Currently, there is a deficiency in site-adapted native plant materials for the Colorado Plateau region. Seed from the majority of key local native species is not available in sufficient quantities for large-scale projects nor is information related to the growth characteristics and cultivation techniques of these species known. In addition, new technologies for the successful wildland establishment of diverse native communities are needed.
Boundary Map of the CPNPI
Recognizing these needs, representatives from the US Forest Service, Bureau of Land Management, State Wildlife Agencies, Northern Arizona University, and the Uncompahgre Plateau (UP) Project have met to discuss the formation of the Colorado Plateau Native Plant Initiative (CPNPI); an interagency, multi-state, native plant materials program.
In 2009, the BLM hired a coordinator, Wayne Padgett, for the CPNPI effort. The CPNPI will develop priorities similar to the Great Basin Native Plant Selection and Increase Project and will build upon the successes of the UP Native Plant Program. The synergy of this regional effort will make the best use of limited time and resources and assist the CPNPI efforts in meeting our goals and objectives.

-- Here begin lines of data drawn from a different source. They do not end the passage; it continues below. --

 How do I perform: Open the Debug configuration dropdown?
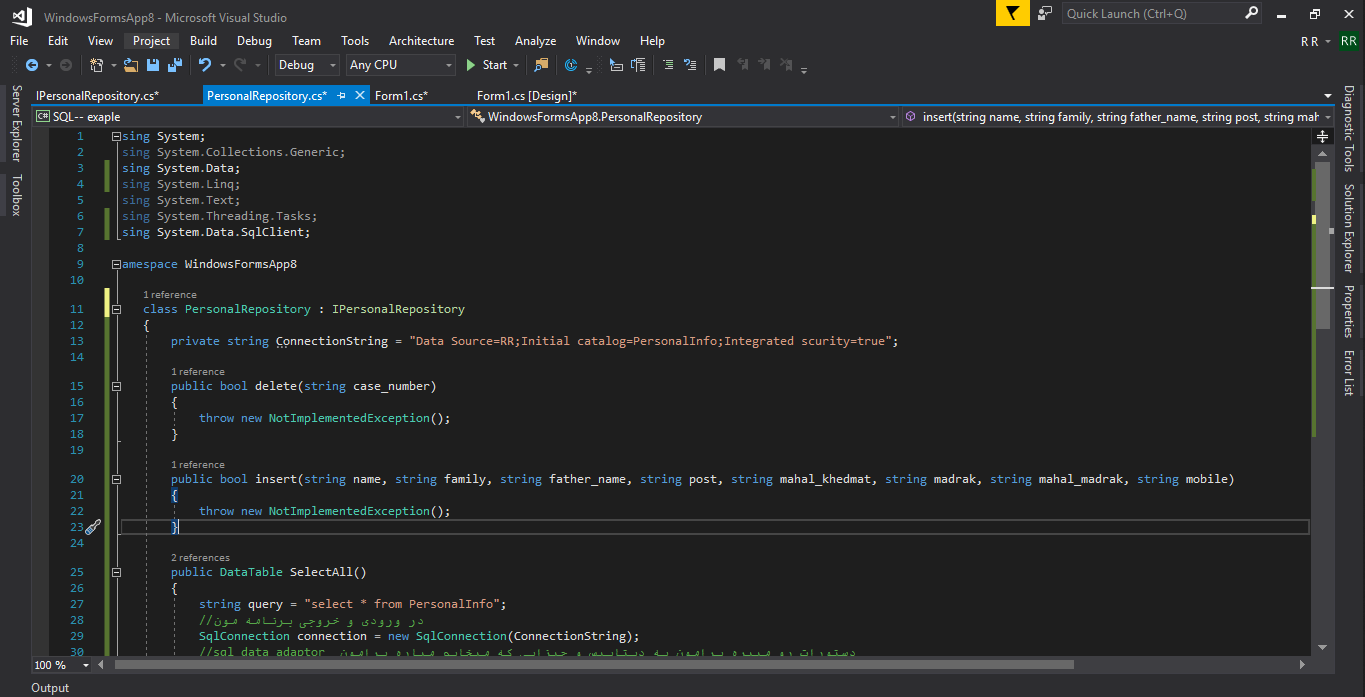[307, 65]
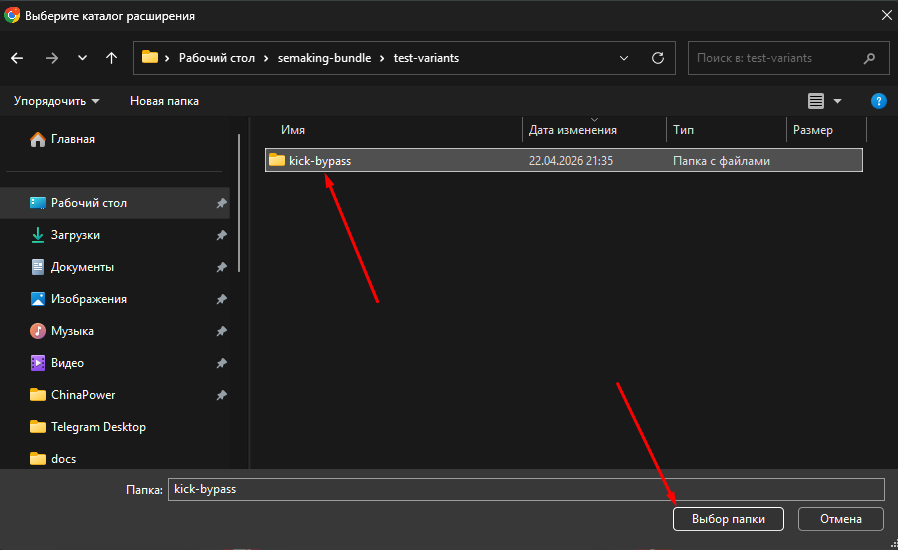This screenshot has height=550, width=898.
Task: Select the kick-bypass folder icon
Action: pyautogui.click(x=277, y=160)
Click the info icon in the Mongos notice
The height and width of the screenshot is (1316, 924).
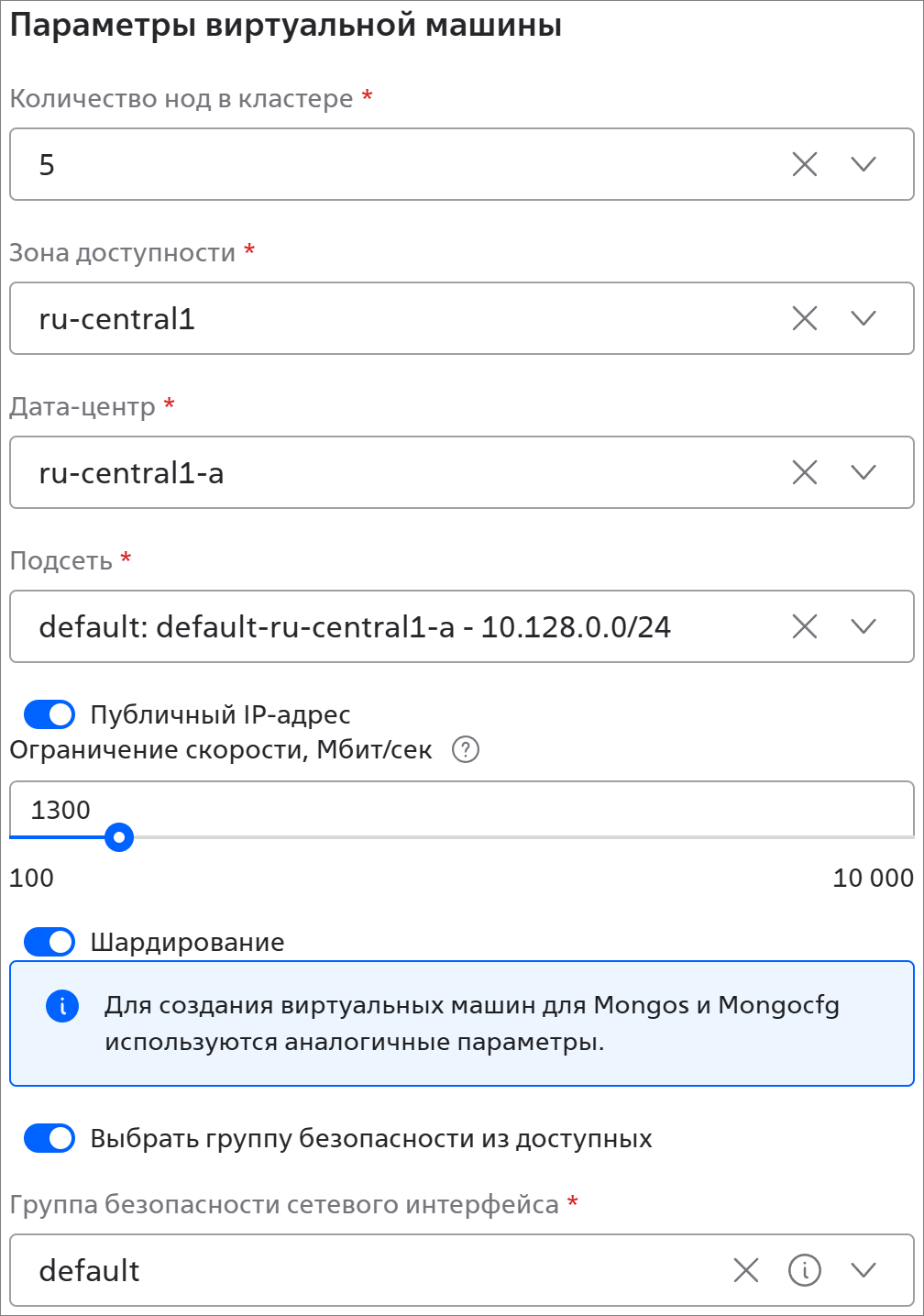pos(62,1006)
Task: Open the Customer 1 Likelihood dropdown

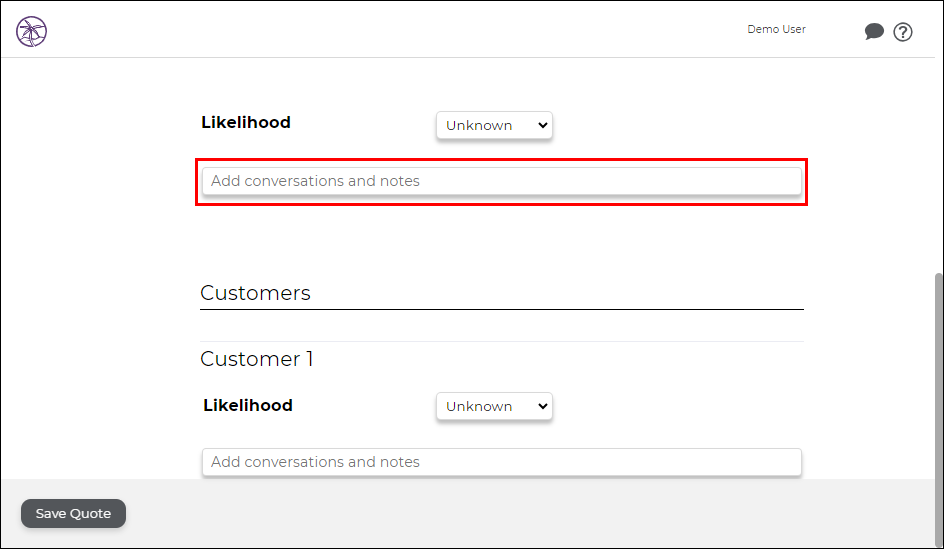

Our vision is a Colorado Plateau that supports native plant communities and their associated species for future generations.
1. Develop an adequate supply of native plant materials to facilitate the enhancement, recovery and/or restoration of landscapes.
2. Develop methodologies to ensure successful establishment and persistence of native plant materials.
3. Cooperate with public and private entities in the sharing of information.
1. Create and maintain an organizational structure to administer the CPNPI.
2. Identify partners’ current and future needs and develop a strategic plan that addresses these needs.
3. Compile and evaluate known information.
4. Evaluate existing and potential facilities and resources.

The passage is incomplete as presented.